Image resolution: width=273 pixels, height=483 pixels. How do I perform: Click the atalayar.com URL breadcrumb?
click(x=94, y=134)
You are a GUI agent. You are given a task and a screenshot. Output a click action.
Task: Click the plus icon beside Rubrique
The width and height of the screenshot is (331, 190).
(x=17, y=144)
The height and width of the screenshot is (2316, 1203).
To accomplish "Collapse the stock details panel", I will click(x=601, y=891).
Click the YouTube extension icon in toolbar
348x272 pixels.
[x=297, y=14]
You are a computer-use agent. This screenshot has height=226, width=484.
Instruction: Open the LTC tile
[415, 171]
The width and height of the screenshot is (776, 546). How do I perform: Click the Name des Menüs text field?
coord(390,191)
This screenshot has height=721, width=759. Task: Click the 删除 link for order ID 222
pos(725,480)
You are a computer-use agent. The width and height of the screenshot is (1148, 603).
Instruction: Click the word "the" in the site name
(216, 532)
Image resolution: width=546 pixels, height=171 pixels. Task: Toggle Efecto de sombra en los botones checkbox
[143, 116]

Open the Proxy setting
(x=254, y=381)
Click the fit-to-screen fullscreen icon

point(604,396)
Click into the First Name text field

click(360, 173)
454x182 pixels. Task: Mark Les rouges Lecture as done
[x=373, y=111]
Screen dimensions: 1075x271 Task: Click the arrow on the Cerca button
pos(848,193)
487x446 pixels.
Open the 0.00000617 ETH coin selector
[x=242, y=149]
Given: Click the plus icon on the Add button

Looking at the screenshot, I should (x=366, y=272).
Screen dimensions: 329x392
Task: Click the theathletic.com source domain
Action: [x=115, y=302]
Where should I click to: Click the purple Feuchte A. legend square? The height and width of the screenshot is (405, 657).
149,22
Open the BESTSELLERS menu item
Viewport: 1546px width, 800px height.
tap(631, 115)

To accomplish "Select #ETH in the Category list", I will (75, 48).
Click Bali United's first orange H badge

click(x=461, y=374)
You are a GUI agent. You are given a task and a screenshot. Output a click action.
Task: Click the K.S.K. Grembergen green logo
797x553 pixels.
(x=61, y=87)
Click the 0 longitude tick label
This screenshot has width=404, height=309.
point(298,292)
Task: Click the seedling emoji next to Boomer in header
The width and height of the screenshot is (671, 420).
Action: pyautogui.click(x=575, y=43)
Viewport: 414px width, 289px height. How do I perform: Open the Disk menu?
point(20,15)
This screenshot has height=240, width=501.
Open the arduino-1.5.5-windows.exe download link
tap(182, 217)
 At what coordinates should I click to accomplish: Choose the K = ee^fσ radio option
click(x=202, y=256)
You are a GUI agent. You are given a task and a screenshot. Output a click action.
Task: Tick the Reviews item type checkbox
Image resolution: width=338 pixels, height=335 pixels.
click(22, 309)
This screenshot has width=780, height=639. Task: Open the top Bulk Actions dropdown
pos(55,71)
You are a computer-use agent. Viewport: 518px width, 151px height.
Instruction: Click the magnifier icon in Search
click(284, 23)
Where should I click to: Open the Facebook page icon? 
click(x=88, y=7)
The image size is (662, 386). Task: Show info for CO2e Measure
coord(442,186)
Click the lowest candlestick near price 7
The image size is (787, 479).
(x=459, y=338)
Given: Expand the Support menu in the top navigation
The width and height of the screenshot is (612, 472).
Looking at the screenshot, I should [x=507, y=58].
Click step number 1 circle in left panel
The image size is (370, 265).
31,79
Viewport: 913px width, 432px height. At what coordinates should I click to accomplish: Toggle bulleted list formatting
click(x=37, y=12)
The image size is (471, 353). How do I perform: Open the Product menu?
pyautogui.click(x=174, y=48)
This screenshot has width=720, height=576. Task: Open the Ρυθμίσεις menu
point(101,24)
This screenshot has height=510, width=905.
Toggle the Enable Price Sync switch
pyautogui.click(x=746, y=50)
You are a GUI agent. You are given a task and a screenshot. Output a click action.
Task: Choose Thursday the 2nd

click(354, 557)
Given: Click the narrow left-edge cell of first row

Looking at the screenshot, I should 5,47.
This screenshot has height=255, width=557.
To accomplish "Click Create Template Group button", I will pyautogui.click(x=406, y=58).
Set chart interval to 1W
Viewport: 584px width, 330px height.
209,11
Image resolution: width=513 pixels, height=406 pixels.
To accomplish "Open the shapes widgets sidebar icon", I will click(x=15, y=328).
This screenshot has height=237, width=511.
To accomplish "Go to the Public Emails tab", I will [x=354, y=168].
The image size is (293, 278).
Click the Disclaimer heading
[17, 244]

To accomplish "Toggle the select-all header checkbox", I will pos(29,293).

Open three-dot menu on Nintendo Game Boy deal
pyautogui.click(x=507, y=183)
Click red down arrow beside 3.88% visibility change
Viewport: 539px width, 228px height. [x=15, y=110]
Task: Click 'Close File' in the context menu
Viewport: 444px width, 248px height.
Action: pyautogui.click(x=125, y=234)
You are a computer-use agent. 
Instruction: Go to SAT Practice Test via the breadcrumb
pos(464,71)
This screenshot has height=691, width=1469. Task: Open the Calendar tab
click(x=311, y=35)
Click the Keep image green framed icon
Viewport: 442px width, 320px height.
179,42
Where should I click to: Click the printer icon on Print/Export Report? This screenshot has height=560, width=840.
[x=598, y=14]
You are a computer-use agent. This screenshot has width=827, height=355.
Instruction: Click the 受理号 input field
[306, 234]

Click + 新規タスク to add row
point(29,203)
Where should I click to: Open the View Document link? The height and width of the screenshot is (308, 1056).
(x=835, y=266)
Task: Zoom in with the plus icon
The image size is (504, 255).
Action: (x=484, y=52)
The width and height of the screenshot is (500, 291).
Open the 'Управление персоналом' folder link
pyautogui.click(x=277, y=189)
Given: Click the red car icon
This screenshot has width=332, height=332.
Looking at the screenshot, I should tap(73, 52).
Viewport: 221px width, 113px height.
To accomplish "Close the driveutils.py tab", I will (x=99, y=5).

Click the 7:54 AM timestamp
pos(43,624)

_WHAT IS EXPECTED_: Write the lines out exactly, from the one with "Task: Zoom in with the plus icon" down to the last line of the listing, and leave out all others.

_ANSWER_:
Task: Zoom in with the plus icon
The image size is (504, 255).
Action: (x=484, y=52)
The width and height of the screenshot is (500, 291).
Open the 'Управление персоналом' folder link
pyautogui.click(x=277, y=189)
Given: Click the red car icon
This screenshot has width=332, height=332.
Looking at the screenshot, I should tap(73, 52).
Viewport: 221px width, 113px height.
To accomplish "Close the driveutils.py tab", I will (x=99, y=5).

Click the 7:54 AM timestamp
pos(43,624)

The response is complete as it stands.